Improves counseling sessions
Therapists who laugh with their clients increase feelings of connection and bonding, reports Dr. Carl Marci, the director of Social Neuroscience at Massachusetts General Hospital. Psychologist Steve Wilson adds, “Laughter is thought to be one of the earliest ways that humans signalled support and ‘it is safe to relax here.’ Good-natured shared laughter between counsellor and client can foster trust, rapport and reduced defensiveness.”
Helps kids tolerate pain
Cartoons can help children cope with painful procedures, such as needles or visits to the dentist. In October 2007, Dr.
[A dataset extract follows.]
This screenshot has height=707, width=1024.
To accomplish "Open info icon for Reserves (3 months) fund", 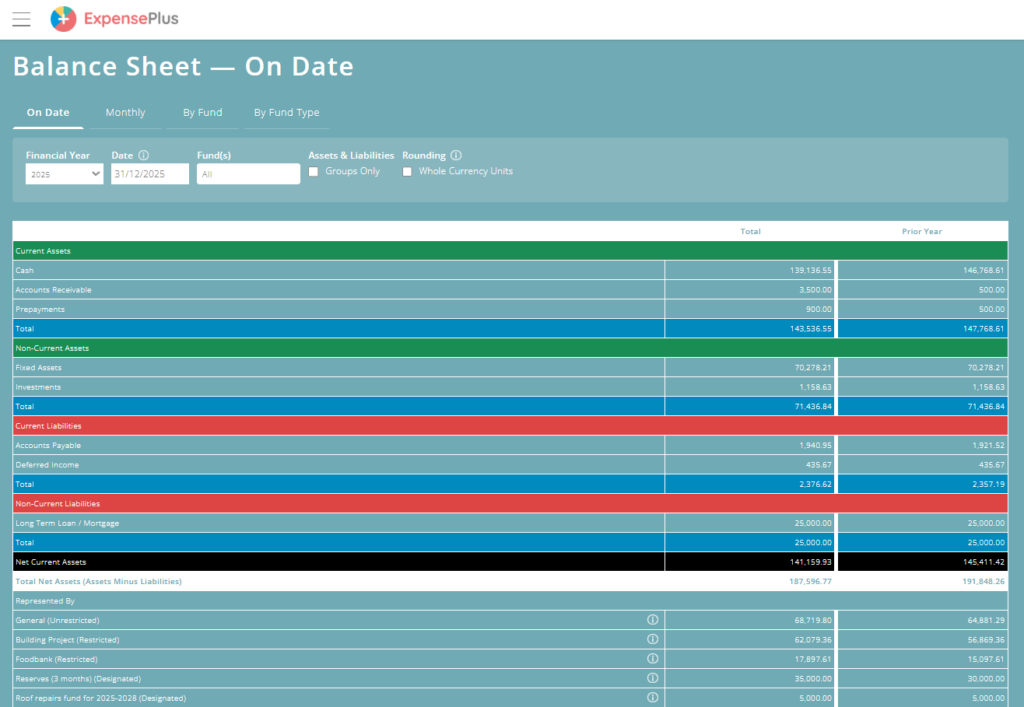I will click(x=652, y=678).
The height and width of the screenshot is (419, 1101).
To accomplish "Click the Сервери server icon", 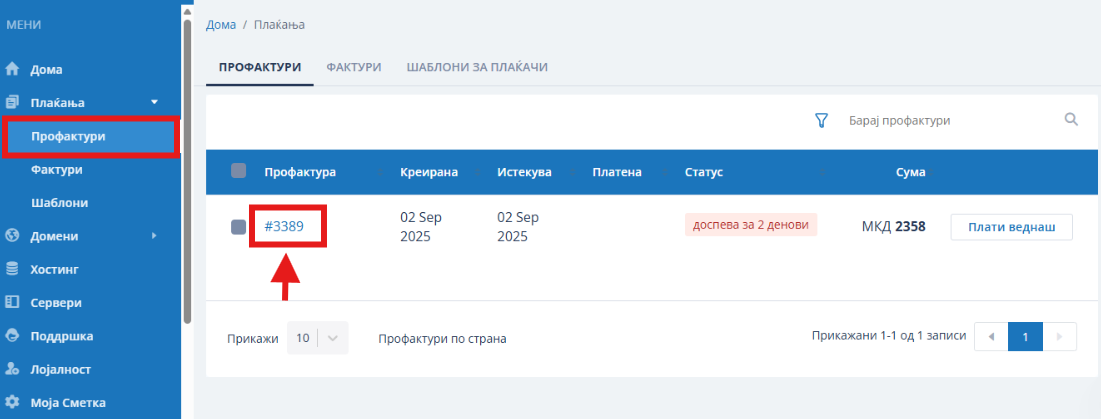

Margaret Stuber from the University of California’s Jonsson Comprehensive Cancer Centre found humour helped kids tolerate pain longer. In her study, the young patients who watched funny movies still felt the pain of a standardized pain test (in this case, dipping their hands into icy cold water), but they could endure it better because they were distracted.
Improves classroom interactions
Research shows that humour facilitates student discussions and increases course enjoyment. Mark Shatz, a psychology professor at Ohio University, found that top ten lists, jokes, and cartoons-all related to the course material-increased academic performance and students’ level of participation. “They expect us [teachers] to be boring and dull. We don’t have to be funny, but the attempt tells students that we’re trying to make the course more interesting.”
Strengthens the immune system
“Stress hormones are reduced during laughter, allowing the immune cells to function better,” says psychologist Steve Wilson. “Laughing also promotes an oxygen/carbon dioxide exchange and clears airways. Muscles and joints are flexed and stretched, promoting muscle tone.” He says that by some estimates, laughter is a human ability that is about four million years old. “We need to be using it, not stifling it.”